Avon candidates take on big issues in forum | VailDaily.com

Avon candidates take on big issues in forum

AVON — Residents hoping for a spot on the Town Council talked issues Wednesday in their only candidate forum before the November election.

Moderated by Vail Valley residents Rohn Robbins and Amy Phillips, the debate touched on issues ranging from recent topics taken on by the council — including the $3.8 million stage being constructed in Nottingham Park and the $5.7 million town hall relocation — to more evergreen issues like how the real estate transfer tax should be spent and how can the town can better engage the Hispanic community.

Nine of the 10 candidates were present, with local Planning and Zoning Commission member Tab Bonidy being the only candidate who could not make it to the debate.

With that many candidates in attendance, answers to Robbins’ questions — which were generated by topics suggested by the current council, as well as by members of the attendance — had to be short. Several issues could be summed up with a basic response — do you or do you not support it?


On the decision to purchase and relocate town hall to the now-vacant Skier Building, which passed the current council on first reading during their last meeting and would be funded using certificate of participation bonds, the candidates were split on the issue.

Candidates in support of purchasing the building included Charlie Wolf, Sarah Smith Hymes, Tom Beaver and Scott Prince, who said through his experience on the Planning and Zoning Commission he has learned not to make a decision until he’s studied it thoroughly.

“I’ve dug deep into this, studied it and I support it,” he said. “It’s a strategic purchase.”

“This has to happen; the current building is obsolete” Beaver said. “I think they’re getting a good deal.”

Opponents of the town hall move and the way it’s being funded included Angelo Loria, Peter Buckley, Matt Gennett and John Minervini, who said he does not favor the use of certificate of participation bonds, which require annual renewal, therefore are not considered long-term debt and do not require voter approval to take on the debt.

“Just because something is technically legal doesn’t mean it’s ethical or right,” Minervini said.

“I’m not convinced it’s a good buy,” Loria said. “That building has been vacant for 11 years.”

Megan Burch pointed out that the candidates’ position on the building may not matter, as the decision could be made by the time the newly elected take their seats on council.

“We should look into partnerships with private industry or maybe even bring some retail sales into that space,” Burch said.

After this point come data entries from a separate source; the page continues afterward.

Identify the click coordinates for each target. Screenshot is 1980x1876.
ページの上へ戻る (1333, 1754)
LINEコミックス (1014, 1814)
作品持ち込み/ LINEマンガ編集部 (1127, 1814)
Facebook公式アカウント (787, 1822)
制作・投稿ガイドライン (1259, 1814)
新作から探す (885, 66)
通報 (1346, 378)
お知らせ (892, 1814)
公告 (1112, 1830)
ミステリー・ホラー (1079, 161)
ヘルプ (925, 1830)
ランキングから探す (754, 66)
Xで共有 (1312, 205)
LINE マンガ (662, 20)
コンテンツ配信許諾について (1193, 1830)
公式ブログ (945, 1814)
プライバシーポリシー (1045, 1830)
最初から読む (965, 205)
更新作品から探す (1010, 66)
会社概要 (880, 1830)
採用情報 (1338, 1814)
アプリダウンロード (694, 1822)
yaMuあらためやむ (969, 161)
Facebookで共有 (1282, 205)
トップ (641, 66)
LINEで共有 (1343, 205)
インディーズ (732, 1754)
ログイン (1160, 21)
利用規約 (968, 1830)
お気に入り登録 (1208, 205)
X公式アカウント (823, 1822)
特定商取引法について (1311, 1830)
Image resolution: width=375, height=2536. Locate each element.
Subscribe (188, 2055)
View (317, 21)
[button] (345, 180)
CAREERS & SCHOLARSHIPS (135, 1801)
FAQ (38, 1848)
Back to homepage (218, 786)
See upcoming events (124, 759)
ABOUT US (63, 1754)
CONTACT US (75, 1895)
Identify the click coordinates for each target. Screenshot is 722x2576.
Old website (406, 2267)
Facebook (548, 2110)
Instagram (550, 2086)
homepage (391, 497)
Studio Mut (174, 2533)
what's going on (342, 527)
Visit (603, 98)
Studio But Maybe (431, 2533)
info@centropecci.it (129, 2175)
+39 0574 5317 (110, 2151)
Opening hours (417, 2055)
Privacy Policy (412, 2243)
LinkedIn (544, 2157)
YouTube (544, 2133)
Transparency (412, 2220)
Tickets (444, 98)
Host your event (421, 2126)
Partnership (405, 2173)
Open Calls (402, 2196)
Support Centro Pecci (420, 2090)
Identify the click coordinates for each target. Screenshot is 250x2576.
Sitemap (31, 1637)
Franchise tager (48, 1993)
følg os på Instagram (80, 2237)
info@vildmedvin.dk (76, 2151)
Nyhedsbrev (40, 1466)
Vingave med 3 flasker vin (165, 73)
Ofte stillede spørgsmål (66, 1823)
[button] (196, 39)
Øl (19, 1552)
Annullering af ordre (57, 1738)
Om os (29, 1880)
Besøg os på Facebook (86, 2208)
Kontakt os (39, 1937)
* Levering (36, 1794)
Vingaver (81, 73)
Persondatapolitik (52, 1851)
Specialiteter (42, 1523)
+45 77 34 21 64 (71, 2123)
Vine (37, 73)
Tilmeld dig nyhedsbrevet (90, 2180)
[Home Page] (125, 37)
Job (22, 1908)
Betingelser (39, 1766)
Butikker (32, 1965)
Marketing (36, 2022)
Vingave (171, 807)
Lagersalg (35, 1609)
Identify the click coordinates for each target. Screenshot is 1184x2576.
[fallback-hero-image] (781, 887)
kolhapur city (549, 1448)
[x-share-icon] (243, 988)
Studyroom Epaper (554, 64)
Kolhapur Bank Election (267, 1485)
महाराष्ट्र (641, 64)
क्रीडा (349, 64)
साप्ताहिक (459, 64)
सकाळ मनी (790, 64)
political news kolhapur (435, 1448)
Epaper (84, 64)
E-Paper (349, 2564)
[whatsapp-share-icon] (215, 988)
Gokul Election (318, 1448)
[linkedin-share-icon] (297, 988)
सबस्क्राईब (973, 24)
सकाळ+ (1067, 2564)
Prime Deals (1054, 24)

Parking and the town of Avon’s recent decision to lease a plot of town-owned land to developers Hoffmann Commercial Real Estate for a parking lot, was the discussion that led the evening.

While the parking lot passed the Avon Town Council by only one vote, candidates were near unanimous in their support of the idea. The lone dissenting voice came from the only incumbent, Matt Gennett, who explained why he didn’t support the decision when it was in front of the council.

“The agreement had some fundamental flaws,” he said. “The lot is in the town’s main thoroughfare.”

Regardless of the wide-scale support of the new lot, the candates’ opinions on parking were varied.

“I hope we can take a longterm view and look at some creative solutions,” said Smith Hymes. “We have to look at things like shuttle buses from the airport and from the Front Range.”


“How can the council better engage the Hispanic community” was not among the questions generated through topics suggested by the current council. It came from the audience.

“I think we should improve transportation to Buffalo Ridge apartments,” Buckley said.

“We need to look at having a Latin music festival,” Wolf said. “And we need to put some soccer goals up in the park. There are kids playing soccer out there every day, and they use shoes as goals.”